An “end of the year recap” address to the city council Tuesday night by Haverhill Mayor James J. Fiorentini compared 2014 to the prior year on issues such as police and crime, schools and MCAS scores, finances and taxes and economic development.
Fiorentini told councilors crime was down significantly in 2014, according to preliminary numbers. “To tackle the gang problem, the city began by adding eight additional police officers, in the budgets over the past two years. The city also applied for, and obtained, a municipal staffing grant to assist the police in increasing patrols in the Mount Washington area and in the acre. Our challenge in 2015 is the heroin epidemic and we will tackle that with the same energy that we tackled the gang violence issue,” Fiorentini said.
“Having 1,000 police is not going to solve the heroin epidemic. It is about education, and about treatment and about public health. We have formed an overdose task force,” Fiorentini added.
As for the schools, Fiorentini said, “Up until this year, no Haverhill school other than 3 charter schools had ever been rated as level 1. Level 1 is not just about performance, it is also about effort, subgroups and improvement in performance. In 2014, we had four level one schools, Nettle, Pentucket Lake, Bradford Elementary and the Silver Hill Horace Mann Charter School. At a time when the number of level one schools state wide went down, it is impressive indeed.”
However, among the school priorities in 2015, Fiorentini called for improving Tilton elementary school
“If we are going to improve the Tilton School, we need to start with the simple and common sense idea that if you work harder and longer, you will do better. Mayor Marty Walsh of Boston got it right earlier this week when he proposed extended learning time in the Boston public schools. This is what I have proposed as a turnaround plan for the Tilton School – extended learning time- – and ultimately it is the only thing that will work. But extended learning times comes with cost. I have told the superintendent that if he comes in with a proposal for extended learning time, I will propose to the city council that, if we can find a way to fund it, that we do so,” Fiorentini said.
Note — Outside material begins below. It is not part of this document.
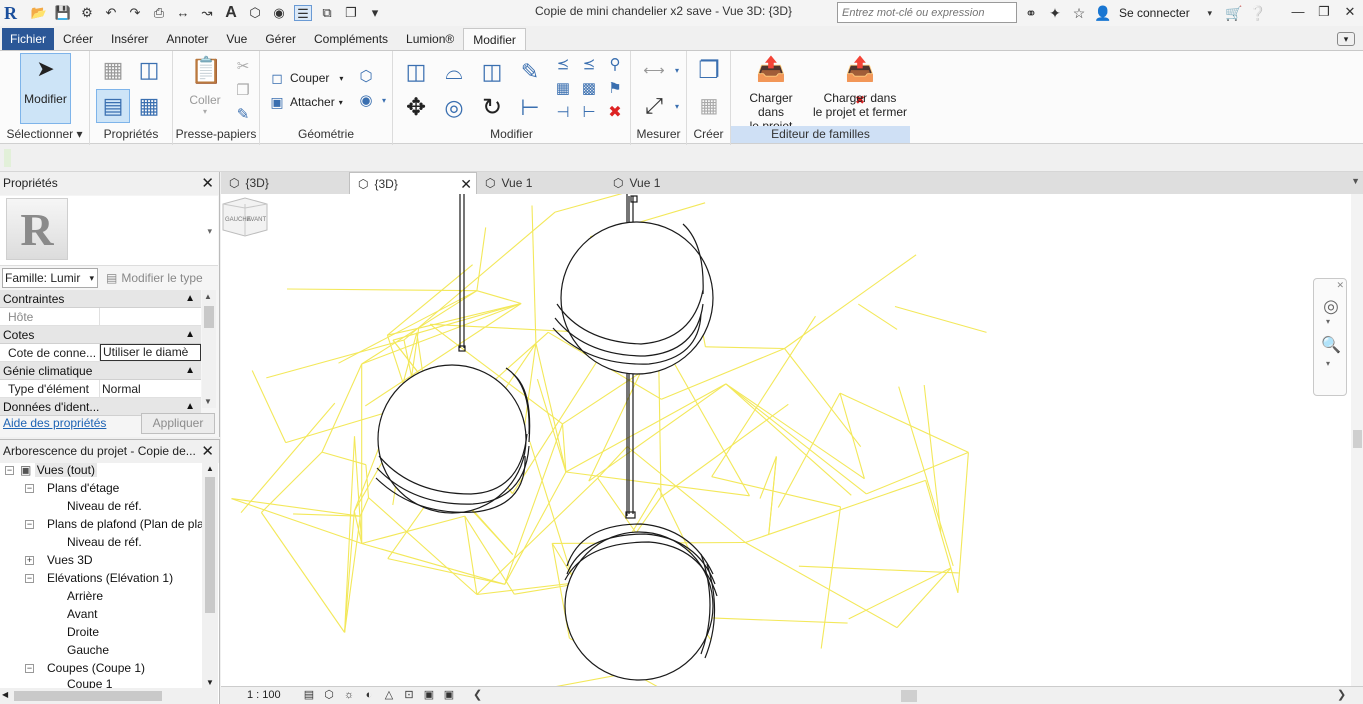 Image resolution: width=1363 pixels, height=704 pixels. I want to click on array-icon: ▦, so click(563, 89).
The bottom line to improvements is having the money to do so, according to Fiorentini. He said the city’s financial picture in 2014 was positive, except in one category: Free Cash.,in which $2.4 million was recently drawn to make up for anticipated state aid to the debt payments of the former Hale Hospital.
“The only negative in our financial picture is that for many years we have relied upon $2.4 million a year to help us pay the Hale debt. Unfortunately, this year the Governor took away our Hale debt relief money. This caused us to drain our reserves down far below where they should be. It is critical that this money be replaced in 2015. I know that Representative Dempsey is working hard to restore it,” Fiorentini said.